[News] Black Merchedes and Benazir’s Assassination

 

 

 

 

 

 

 

 

“Action will be taken against all those who have been identified in the UN report including those who were in the black Mercedes,” Information Minister Qamar Zaman Kaira has promised.

The Benazir Bhutto commission report makes clear that the primary blame for the inadequate security around Ms Bhutto must lie with Gen Musharraf’s government.

But the commission also did not flinch from stating another fact: “Despite considerable and valiant efforts by individual PPP members to protect Ms Bhutto, the PPP as an organisation was inadequate to handle the challenges. There was no person in overall charge of the PPP’s provision of security. As a result, the PPP’s security for Ms Bhutto was characterised by a lack of direction and professionalism.” True, the PPP was a party whose leader had been in self-imposed exile for a decade and the Pakistan she was returning to in October 2007 was going through one of the most violent periods in the country’s history. To expect perfection in her security arrangements by the PPP would have been to ask for too much.

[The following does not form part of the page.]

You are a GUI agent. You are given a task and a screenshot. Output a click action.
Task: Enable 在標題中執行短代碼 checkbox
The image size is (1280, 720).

But there were glaring lapses, and the commission names and cites specific examples: “…the Commission finds it incredible that they [Farhatullah Babar, Babar Awan, Rehman Malik and Gen Tauqir Zia (retd) in the back-up bullet-proof Mercedes] drove all the way to Zardari House, a drive of about 20 minutes, before they became aware that Ms Bhutto had been injured in the blast. They should have stopped at a safe distance when they felt the blast so as to check on Ms Bhutto’s condition, the condition of her vehicle and whether the back-up vehicle was required. Indeed, as the back-up vehicle, the Mercedes-Benz car would have been an essential element of Ms Bhutto’s convoy on the return trip even if the occupants of that car had confirmed that Ms Bhutto had been unscathed in the attack.”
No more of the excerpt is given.